Cleveland was once part of a region where manufacturing flourished. From the '20s to the '60s, companies like Ford, Eaton, and TRW produced components for cars on a massive scale, while industrial equipment makers like Dravo Wellman and Lincoln Electric employed thousands to meet the nationwide demand.
The industrial landscape has obviously changed since then — most would argue for the worse — but an opportunity for a manufacturing renaissance exists, albeit in a form far different from Cleveland's assembly line years. The key is 3-D printing. Cue Cardboard Helicopter, an "invention" firm that designs, licenses and manufactures items that ship all over the world. Thanks to 3-D printing, founder Tim Hayes been able to grow his business by eliminating historical barriers of entry. We caught up with Hayes to understand the process a little more.
Tell me a bit about yourself and how you ended up here.
I've been an entrepreneur my entire life. Since I was little, I knew that I wanted to do something on my own. I ended up getting into the Cleveland Institute of Art and then getting into their industrial design program. I went through the five-year BFA program and during and after that I worked in various capacities: I got some internships at places like Fisher Price and a few other design firms.

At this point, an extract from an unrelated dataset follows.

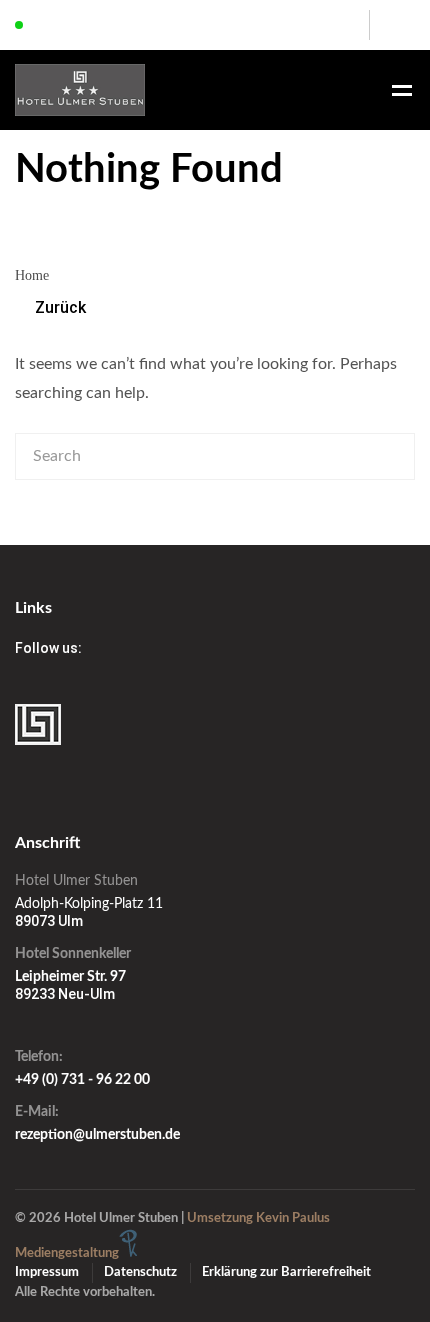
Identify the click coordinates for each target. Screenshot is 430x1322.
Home (32, 275)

Why did you decide to start your own company?
It's not about making millions of dollars; it's about not having to ask a boss if I can go on a trip to New York for three days. It's the flexibility and freedom that comes with being your own boss. I get to create my own destiny instead of having to rely on everybody. Everyone's looking to innovate and innovate as fast as possible. What used to take years and hundreds of thousands of dollars can take me months, days, and no money out of my pocket; I'm a designer and engineer, so my process includes initial ideation — brainstorming — where we really think of all the different ideas and come up with things and then develop those ideas as a sketch, and then core refinements into actual viability, and then into 3-D prototypes, and pitch them to companies.
Has it been difficult to attract clientele?
Ever since I started the company, we've been coming up with inventions of our own and helping companies with product development. We're helping a lot of inventors, all the way from Australia to Slovakia. A lot of people find us, hear about us; there a lot of people in the Cleveland area that we try to help out. We try to help people out with our 3-D printer; we did that in Australia and had a fully developed product in less than a month, so that they had something to go in a Kickstarter campaign. We're into everything, from toys to high-end housewares to fitness products. We come up with hundreds of things, and for each product we license, we spend only between $10 and $100 because we can rapidly prototype.
Platforms like Kickstarter and IndieGogo have exploded in popularity. Are those sorts of crowd-funded campaigns a big component of your business?
There are more and more of them, and we're doing more, because they're great. You get orders day one instead of having to figure out who's going to order these on Amazon or Target: At the end of a Kickstarter, you've already got $100,000 of orders. Once we get into crowdfunding and we start manufacturing our own products, that's kind of the epitome of the freedom I talked about earlier. Instead of waiting for companies to sign off on things, we can make something in a week or a month, and instead of making 3- to 10-percent royalties, we can make 80 percent.
What is your company focusing on right now?
We're really focused on consumer products, and I think that will lead to bigger things. I want to have one of the biggest, most innovative product companies in the world. I want to be the most innovative company in Cleveland, maybe Ohio. The way our process works is, we aren't one-sided, because we want people to come to us when they have a product in mind. We know how to envision it, how to get it out there, how to design it. I want to be multifaceted in that sense, where I don't really want to just go one direction. If someone comes to us with any design work, I don't want to say, "We're too busy because we only design our own products."
Why did you decide to establish your company in the Cleveland area?
I was born and raised in Lakewood, and I bought a home in Lakewood, and the [Cardboard Helicopter] studio is in Lakewood. It's nearby where I live so I can bike to work, and it's a big space with two floors and really open areas. I was initially with all the others, thinking about moving out of town. But Cleveland's in the mecca of manufacturing, which a lot of people don't realize. There are hundreds of companies that develop products here: You can be a big fish in a small pond and have more opportunities.
What are your plans for the future?
We really want to start learning about the manufacturing side of things and the marketing side of things. Our target demographic is the millennial group and mass-market items. We do want to make quite a bit of products, because making those here is going to create a lot of jobs in sales and marketing. Somebody that has an MBA from Case or CSU that wants to start up a new type of company and launch 10 products, we've got a thousand in the pipe for that person. We think that we can start stub brands and new companies that can grow here. I think even the 3-D printer will one day allow us to bring everything back here. The most expensive part of manufacturing in China is the tools, so once they figure out manufacturing with that, it's just a computer, a tool, and you can make as many as you want.